Pollsters were not the only part of the intelligentsia that were exposed by the Trump phenomenon.
It is quite scary how much the woke ideology infiltrated American academia. Ideas that do not stand up to the slightest scrutiny became dogmas in colleges across the nation. Cassie Jaye’s 2016 documentary The Red Pill is in large part about showcasing feminist professors’ inability to justify their claims and their opposition to the men’s rights movement at the time.
Suddenly, the public realized that people who have long careers in the highest levels of American academia may very well be not that well-versed in their respective subjects—they may just be loyal ideologues.
In January 2024 the President of perhaps the most prestigious university in the US, Harvard President Claudine Gay resigned after a plagiarism scandal. Her plagiarism was brought to light by conservative activist Chris Rufo. Professor of history Allan Lichtman spent decades perfecting his ’13 keys’ model that predicted the winners of US presidential elections. Also, in 2024 he first vocally supported President Joe Biden staying on the Democratic ticket, vehemently arguing that his model predicted that he would easily win re-election. After Biden was replaced anyway, he picked Kamala Harris to win with by far enough true ‘keys’ to give her the victory according to his model. We all know how that went for the great professor.
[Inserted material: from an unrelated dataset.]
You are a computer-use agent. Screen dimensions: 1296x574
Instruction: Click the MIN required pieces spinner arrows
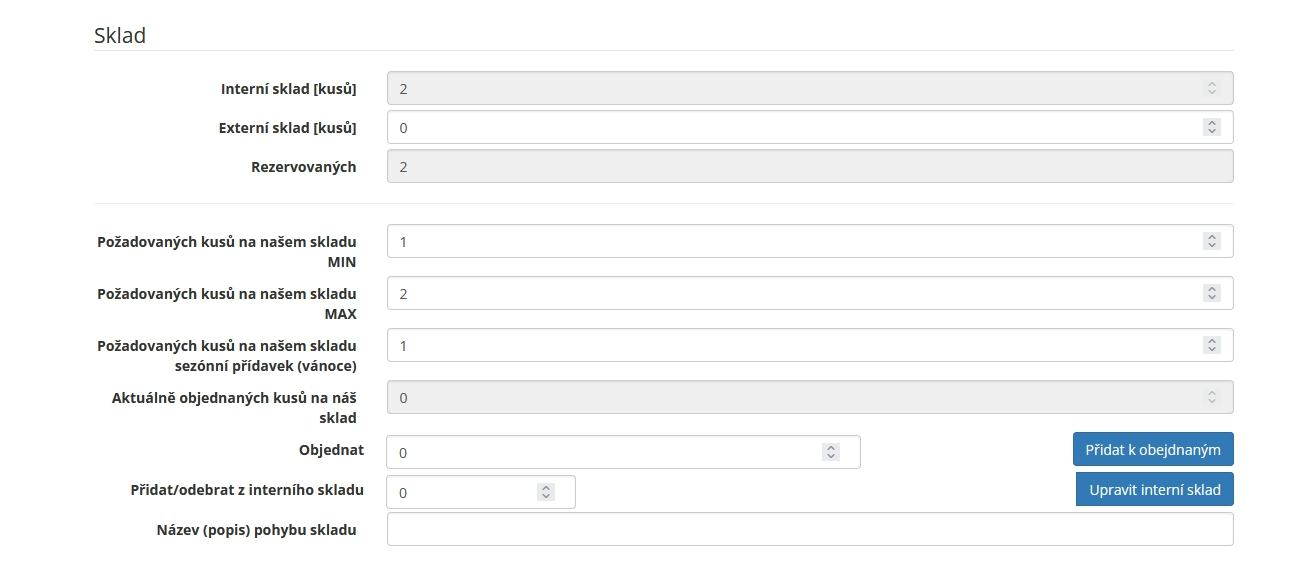[1212, 241]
American higher education is facing more systematic problems as well. The student debt crisis, which we often heard about during the Biden administration, would not be an issue if American colleges actually trained their students on how to obtain high-paying enough jobs to pay back the debt.
‘The student debt crisis would not be an issue if American colleges actually trained their students on how to obtain high-paying enough jobs to pay back the debt’
In the wake of the 2024 presidential election, trust in the mainstream media dropped to around 30 per cent, according to multiple polls. Again, the American people got to witness things that, by reasonable standards, should have never happened.
If all major media outlets agree that a candidate has no chance of winning, then that candidate really should never actually win. Yet this is exactly what happened to President Trump in 2016—the condescending tone in which many in the media covered him really lost its edge after such a series of events. When all major outlets come together to dispute The New York Post’s reporting and label the Hunter Biden laptop story as ‘Russian misinformation’, then it is understandably really damaging to the media if it turns out that the Post was actually right.
Just like how the Trump phenomenon is very damaging to the legacy media and academia in the United States, which were once thought to be the primary drivers of culture and public opinion in the country.